本学位论文将毛细管电泳、紫外可见光谱及核磁共振波谱方法相结合对光敏性的二苯乙烯类化合物白藜芦醇苷和苷元、土大黄苷和苷元及脱氧土大黄苷和苷元等的光诱导顺反异构化反应进行了研究。考察了不同照射时间和照射光波长对异构化反应的影响,得到了产物和反应物的立体化学结构信息,计算出了异构化反应的速率常数,并在此基础上探讨了反应的机理。
本学位论文在综述前人工作的基础上,主要进行了以下几个方面具有创新性的研究工作:
1.利用毛细管电泳和紫外可见光谱法,系统考察了影响白藜芦醇苷及其苷元的光诱导顺反异构化反应的各类因素,并通过实验数据计算了反应转化比率和速率常数,对反应机理作了初步探讨。
2.用毛细管电泳分离测定了光诱导的土大黄苷和苷元顺反异构反应的反应物和产物,考察了光照时间和波长对异构化反应的影响,测定了反应速率常数并对实验结果进行了解释,并通过紫外可见光度法证明了毛细管电泳实验结果的有效性及准确性。此外,还通过核磁共振波谱确定了产物的分子结构。
3.首次考察了β-CD与脱氧土大黄苷元的包合作用对紫外光诱导异构化反应的影响,探讨了包合方式、测定了反应速率常数并对实验结果进行了解释。
4.以NBD-C1为衍生试剂,建立了同时分离测定氨和22种烷基胺的毛细管胶束电泳激光诱导荧光检测新方法。
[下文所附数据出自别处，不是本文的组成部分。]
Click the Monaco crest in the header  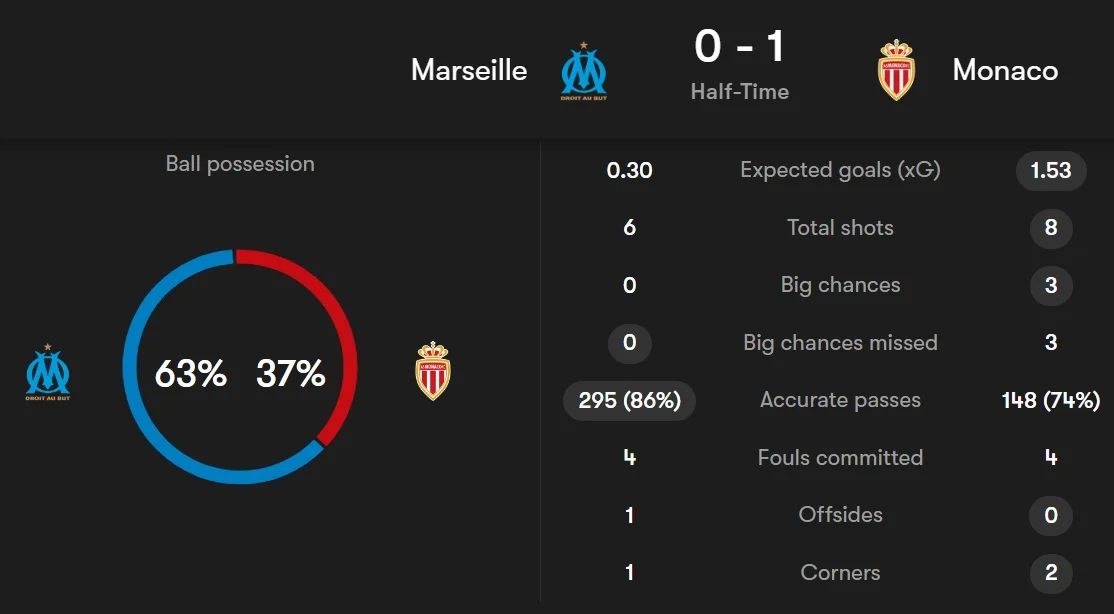896,70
该方法已成功用于环境水样中氨及烷基胺类污染物的检测。论文共分五章:
第一章:介绍了研究化学反应动力学的各类常用方法,重点综述了毛细管电泳用于化学反应动力学研究的几种模式及其近年来在研究化学反应动力学方面的发展趋势和应用。
第二章:利用高效毛细管电泳和紫外可见分光光度法对白藜芦醇苷及其苷元的光诱导顺反异构化反应进行了研究,对影响该反应的各种因素包括溶液浓度、照射光源波长、照射时间、溶剂极性进行了系统考察,并对反应机理进行了初步探讨。测得白藜芦醇苷和苷元及其顺式异构体的甲醇水溶液的最大紫外吸收波长分别为305/285 nm和319/291 nm。实验结果表明溶液浓度越稀对光越敏感;照射光源的波长大于化合物的最大吸收波长时对异构化反应的影响更为显著;随照射时间增长,异构化反应比例增大,进入平衡状态后,反应物与产物的浓度不再变化,365 nm光源照射下反式白藜芦醇苷元转化75%,白藜芦醇苷转化58%;带有可吸收紫外光的发色团的丙酮溶剂一定程度上会抑制顺反异构化;最大紫外吸收波长高于白藜芦醇苷元的最大紫外吸收波长的紫外吸收剂也能够抑制其顺反异构化。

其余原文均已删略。